Growing up on Glen Farm was idyllic for an adventurous girl named Geraldine Camara.  Gerry and her sister Mary Lou shared stories of their childhood with Elmhurst students many years ago.   The students interviewed the Camara sisters on the porch of the Leonard Brown House.  They lived at that house (and others on the farm) because their father, Manuel Camara,  was a long term worker on the farm.  His story is another one that deserves to be told in a separate blog.

Stories about Gerry – in the words of the student interviewers.

Gerry was born at the Brown House on a very cold January day. She was so tiny they had to keep her warm, so the nurse put her on the oven door.

The fields around the house were filled with cows – Angus, Guernseys and later Charolais.  The girls had to walk up Linden Lane to get to the school bus and the cows followed them all the way.

Gerry was always getting into trouble.  She used to climb into the hayloft of the barns and she even tried to ride the cows.

There were seven wooden bridges over the paths around the stream that ran from the mill pond to the river.  One day Gerry used the wood from one of the bridges to make a raft.  Then there were only six bridges.

The Glen families were careful to let the Taylor family have their privacy.  They were the owners after all.  When Gerry picked daffodils from Mrs. Taylor’s garden, her mother was very upset with her.

Glen Farm has beautiful stone walls.  Mrs. Taylor’s second husband didn’t like to see the children sitting on the walls.  he paid them a quarter not to sit on the walls.  He had a fancy car and when the girls saw the car coming, they sat right on the walls so he would give them more quarters.

Gerry made the sheep barn into her own clubhouse.

It could get cold at the Brown House, so the workers would “bank the house.”  That meant they would put a wood frame around the outside of the basement and fill the frame with leaves to help keep the heat in.  Geri would walk on the frames even though she wasn’t suppose to do that!

The Camara sisters, Gerry Leis and Mary Lou Lemieux, have both passed away, but we cherish the stories they told us and continue to share them with other generations of Portsmouth school children.

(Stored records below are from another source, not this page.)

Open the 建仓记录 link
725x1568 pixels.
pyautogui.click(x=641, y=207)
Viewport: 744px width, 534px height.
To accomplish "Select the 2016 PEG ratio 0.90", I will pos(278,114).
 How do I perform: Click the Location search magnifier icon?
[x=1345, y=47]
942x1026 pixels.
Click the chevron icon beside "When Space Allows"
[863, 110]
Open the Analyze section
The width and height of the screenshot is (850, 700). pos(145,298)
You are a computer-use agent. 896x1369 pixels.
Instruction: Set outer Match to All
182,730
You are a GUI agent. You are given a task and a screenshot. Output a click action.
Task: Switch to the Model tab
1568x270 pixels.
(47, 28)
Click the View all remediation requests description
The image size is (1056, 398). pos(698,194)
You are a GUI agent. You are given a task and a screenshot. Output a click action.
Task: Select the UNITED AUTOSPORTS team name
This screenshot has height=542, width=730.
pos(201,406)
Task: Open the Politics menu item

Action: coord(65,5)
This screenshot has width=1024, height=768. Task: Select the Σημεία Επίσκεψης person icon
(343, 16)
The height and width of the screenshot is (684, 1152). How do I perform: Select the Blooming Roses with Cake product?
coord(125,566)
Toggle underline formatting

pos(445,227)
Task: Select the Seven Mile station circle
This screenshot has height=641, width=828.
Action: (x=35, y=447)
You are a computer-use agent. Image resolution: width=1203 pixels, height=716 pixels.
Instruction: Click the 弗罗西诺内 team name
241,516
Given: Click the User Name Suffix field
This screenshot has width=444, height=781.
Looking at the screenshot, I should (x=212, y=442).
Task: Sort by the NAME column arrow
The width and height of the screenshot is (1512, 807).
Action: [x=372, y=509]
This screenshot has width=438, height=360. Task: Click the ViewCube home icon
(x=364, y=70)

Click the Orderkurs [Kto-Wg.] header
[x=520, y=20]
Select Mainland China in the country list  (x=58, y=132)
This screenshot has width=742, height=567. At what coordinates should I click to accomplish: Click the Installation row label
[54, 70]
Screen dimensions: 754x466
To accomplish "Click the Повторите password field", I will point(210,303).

The Brown House has memories for many families.  It was one of three homes Nan Howell Waters called home on the farm.  Nan was on the farm because her father, Arthur Howell, worked on the farm.  He started out as a mechanic, moved to bookkeeper for dairy cattle and then to superintendent of the farm. His office was in the Cow Barn and he worked up until he died at 76 years old. He worked close to 50 years on the farm.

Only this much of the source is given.